Вот тут-то меня и осенило.

— Оу, иес! Вспомнил! Это же деревня Гадюкино…Так в Чучковской бригаде спецназа называли близлежащее «вражье логово», которое располагалось в километре от них. Когда мы, курсанты, приезжали к ним на стажировку или учения, то нас специально предупреждали, чтобы мы ни по какому поводу не заходили и не заезжали в эту деревню… Оказывается, местные «гадюкинцы» с лютой «нелюбовью» относятся к спецназовцам. Ведь молодые солдаты обчищают их сады и огороды, а дембеля портят их девок и невест. Каждая дискотека оканчивается серьёзной дракой, после которой наши ухажёры запрашивают по рации подкрепление из бригады. Понятное дело, что духи и фазаны не дадут в обиду своих дедушек, и по всей деревне Гадюкино начинается страшный мордобой, в который сразу же влезают гадюкинские папаши и дядьки.
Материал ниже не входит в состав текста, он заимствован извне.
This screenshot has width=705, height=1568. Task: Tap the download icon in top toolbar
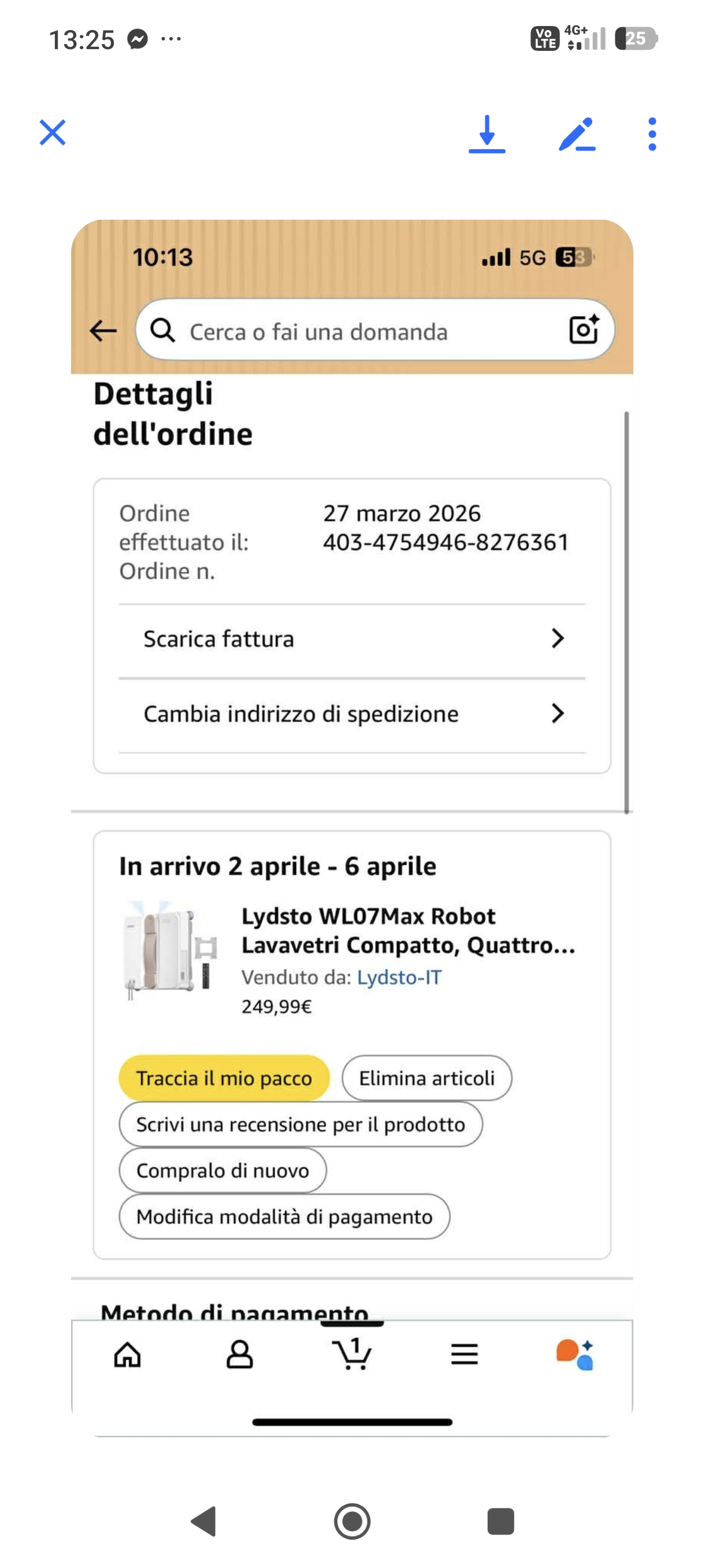487,134
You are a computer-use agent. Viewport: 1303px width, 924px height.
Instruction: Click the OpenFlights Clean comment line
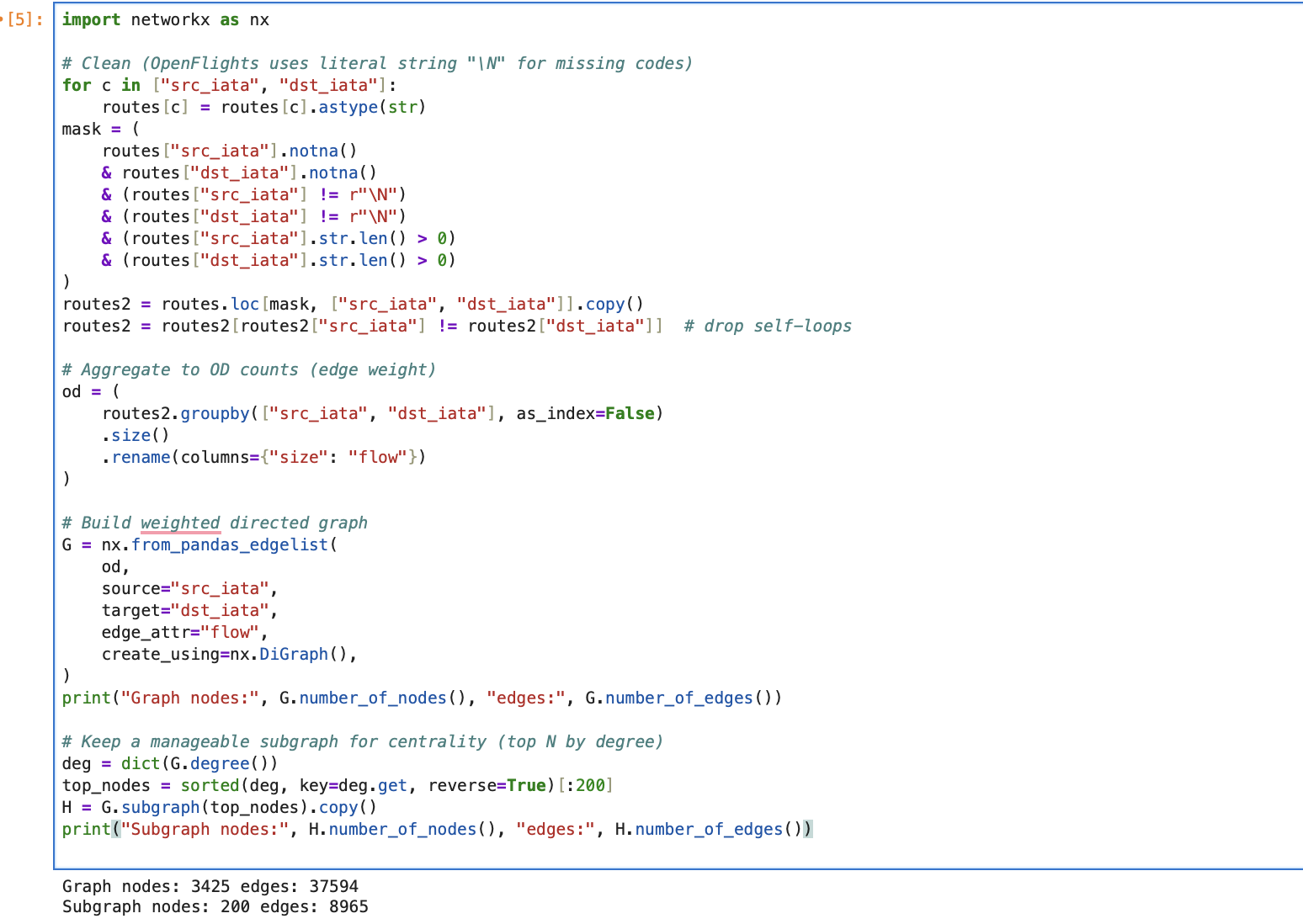(376, 63)
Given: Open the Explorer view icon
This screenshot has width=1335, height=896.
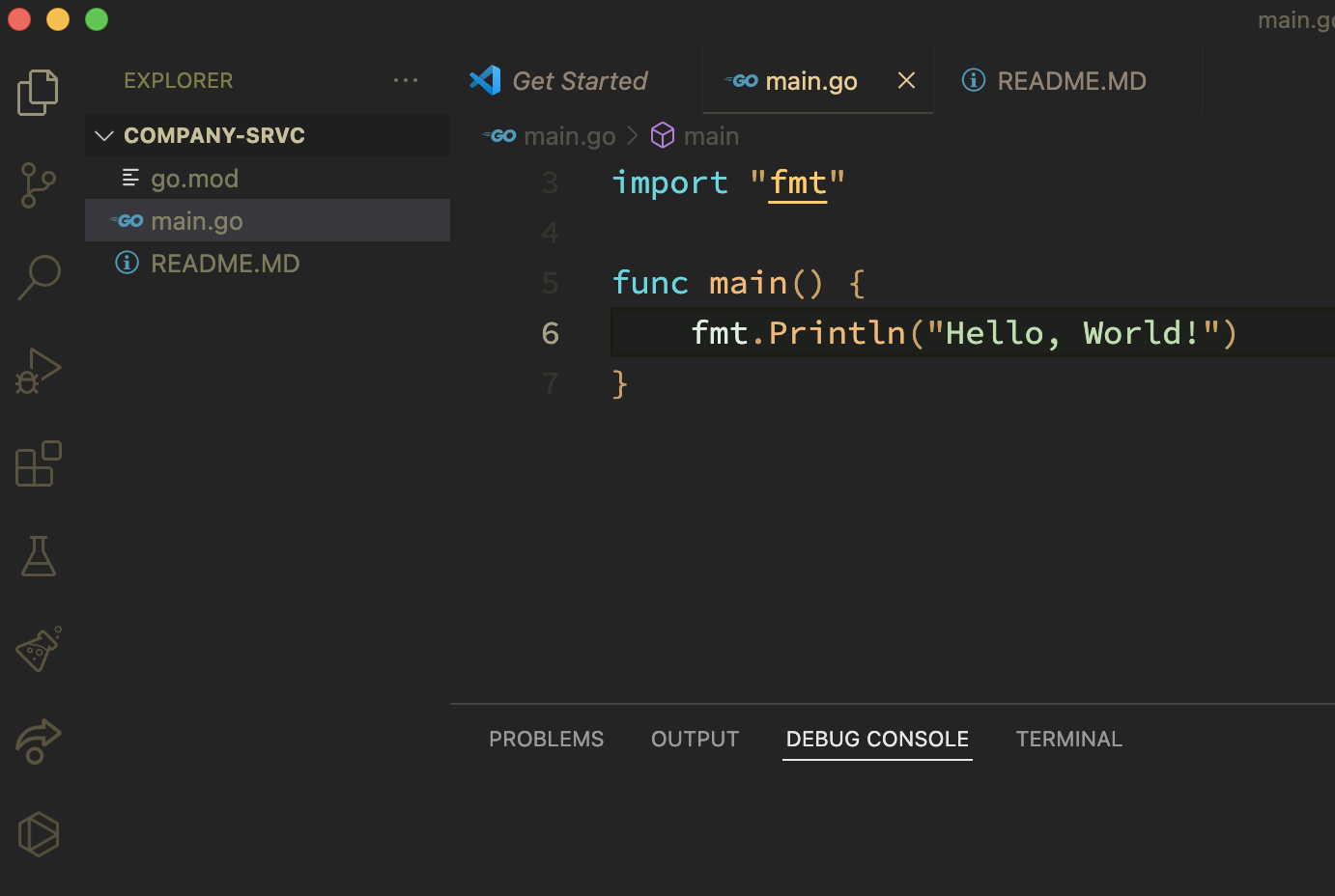Looking at the screenshot, I should 38,92.
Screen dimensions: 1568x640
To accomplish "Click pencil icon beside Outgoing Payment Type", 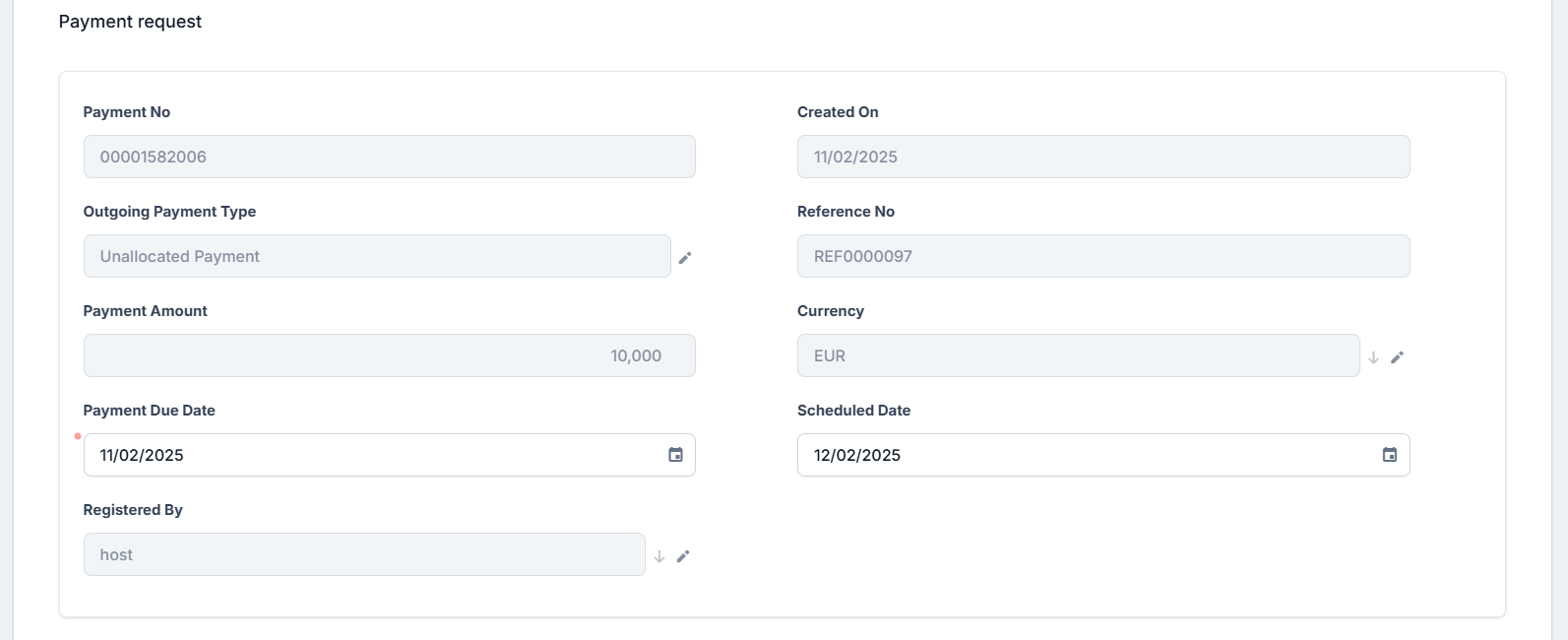I will coord(685,258).
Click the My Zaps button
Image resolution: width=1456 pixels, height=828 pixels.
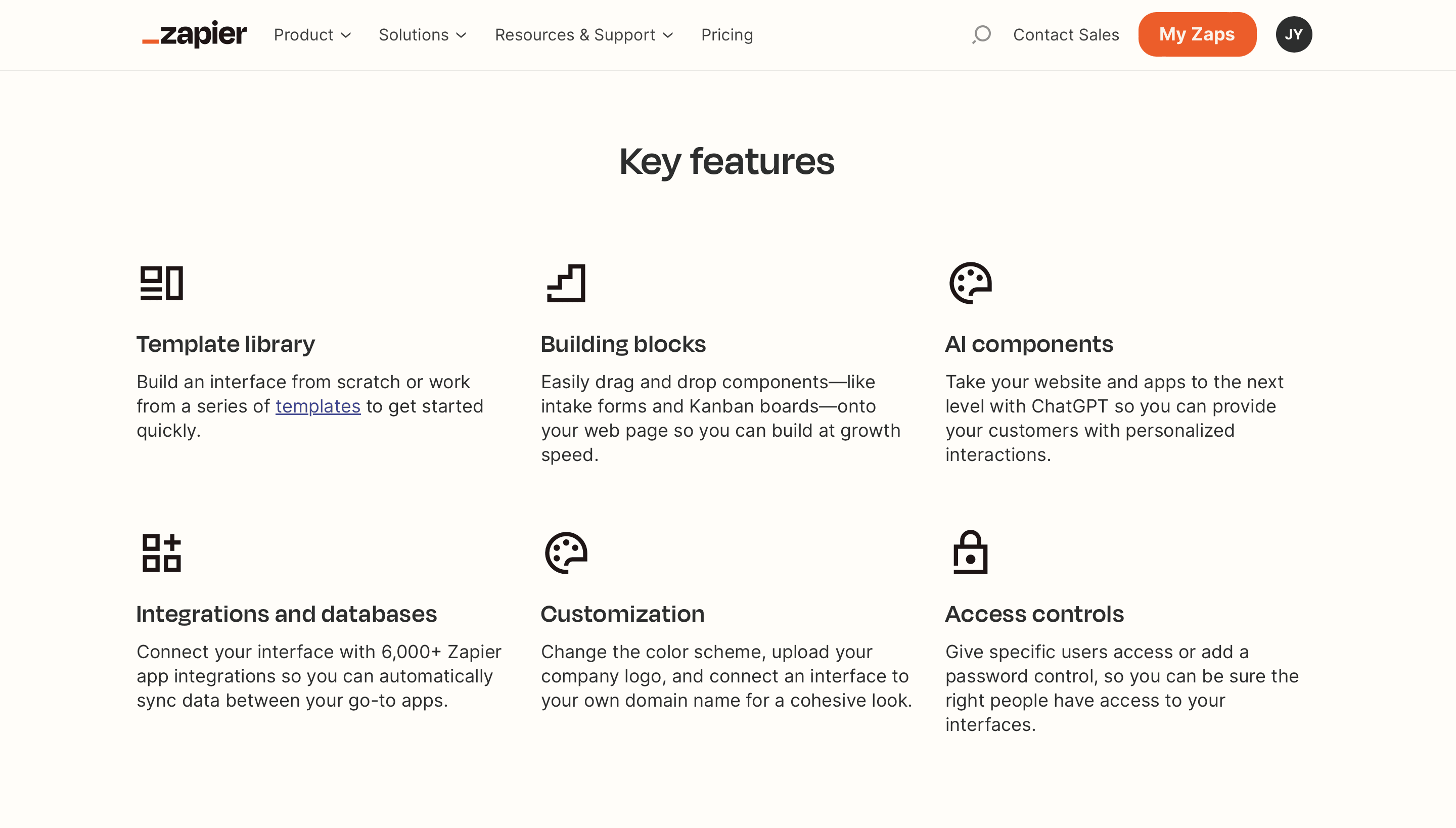point(1197,34)
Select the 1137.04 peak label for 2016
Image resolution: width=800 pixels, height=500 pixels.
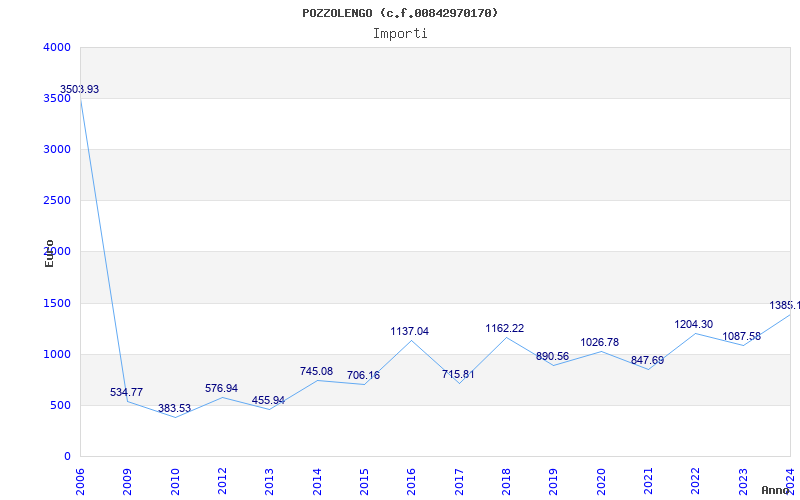coord(410,332)
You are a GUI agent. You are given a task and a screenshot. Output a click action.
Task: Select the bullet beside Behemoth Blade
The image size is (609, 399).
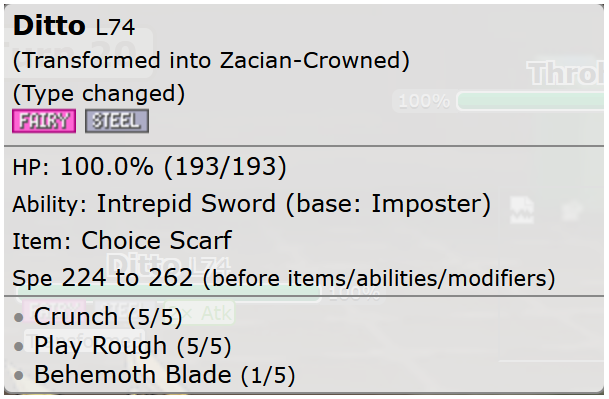[x=18, y=375]
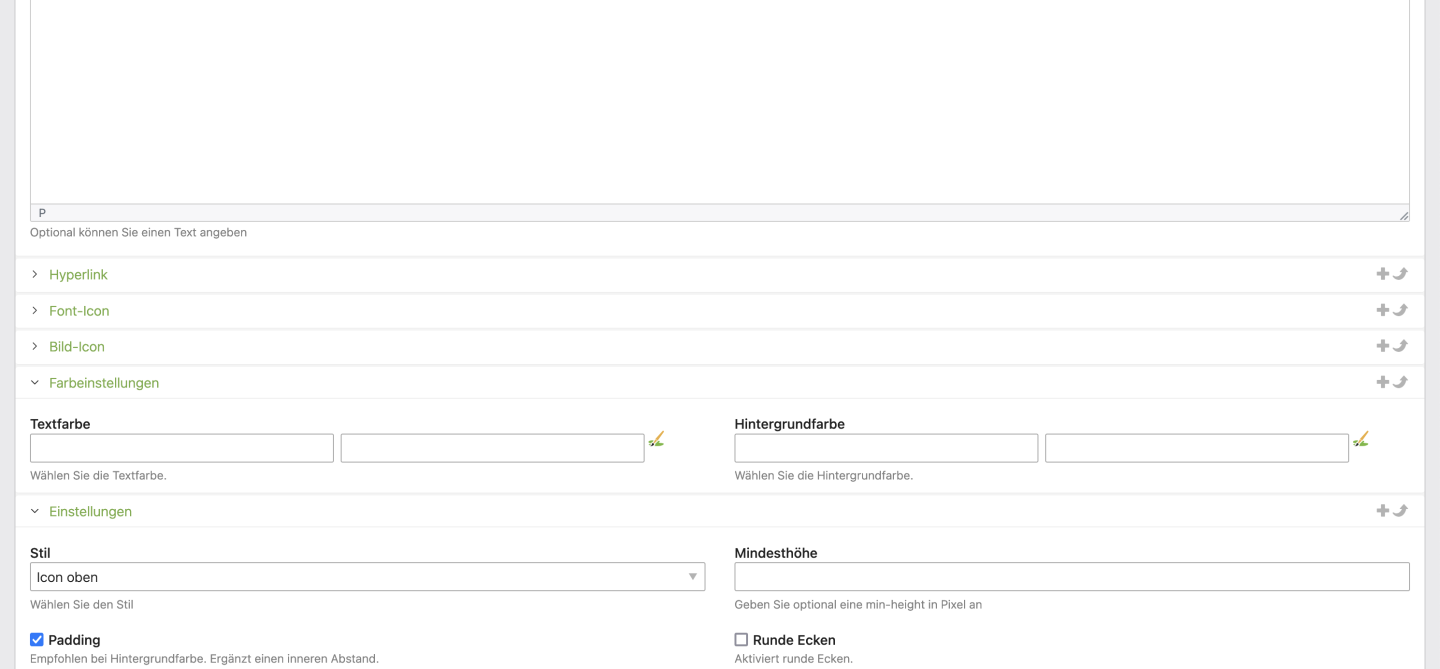
Task: Collapse the Farbeinstellungen section
Action: (x=103, y=383)
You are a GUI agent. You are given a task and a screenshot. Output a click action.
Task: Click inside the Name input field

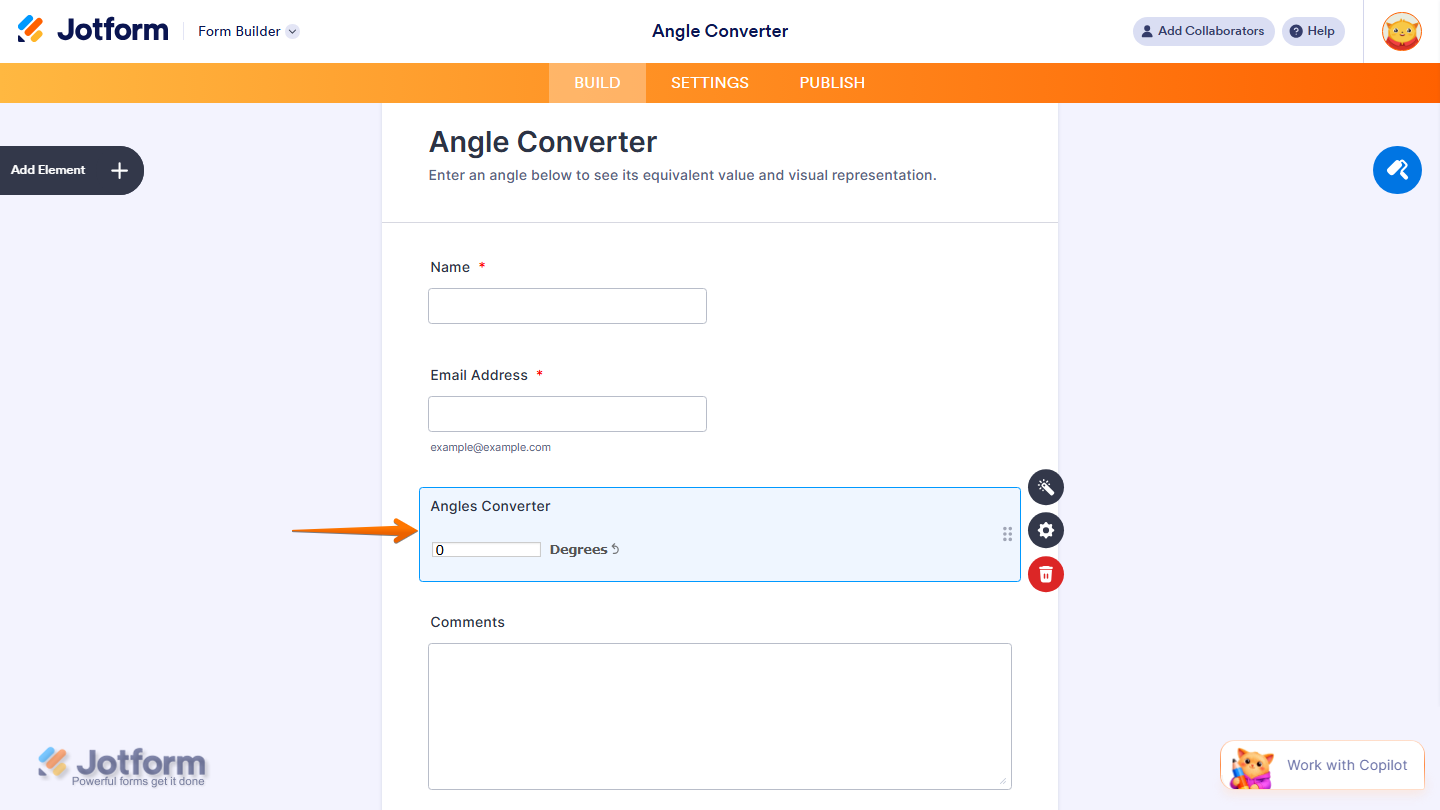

Всё заканчивается, когда из райцентра Чучково приезжает милиция, а из воинской части прибегают дежурные офицеры…

— Да, весёлая там житуха, — говорит Александр Иванович, наблюдая за пожирающим бумагу и дерево разгоревшимся пламенем. — Ничего не скажешь…

— А ты думал! Уже на въезде в деревню Гадюкино всегда лежат длинные доски с вбитыми кверху гвоздями. Это они так дорогу перегораживают, чтобы военные машины к ним не заезжали.

— Представляешь, какая получилась ирония судьбы! Житель этой деревни попал служить именно в бригаду спецназа — … и именно к тебе! — засмеялся ротный. — Припомнишь старое этому «гадюкинцу»?..

Но я был настроен вполне миролюбиво и не мстительно.

— Да мне-то что! Я же на дискотеки туда не ходил… А фамилия у него… Иж ты, Королёв! Это вам не хухры-мухры.

— И не ширли-мырли, — продолжил майор Пуданов, оборачиваясь на скрип открываемой двери. — Кто там ещё?

Это пришли дежурные по роте: старый, чтобы доложить о сдаче дежурства, а новый — о приёме.

Я не вмешивался в их служебные дела и только после того, как ротный отпустил их восвояси, обратился к своему командиру отделения.

— Слушай, Бычков! Почему тебя все зовут Виталиком, а в ШДК и в военном билете у тебя написано Виктор? То есть если говорить коротко — то Витя…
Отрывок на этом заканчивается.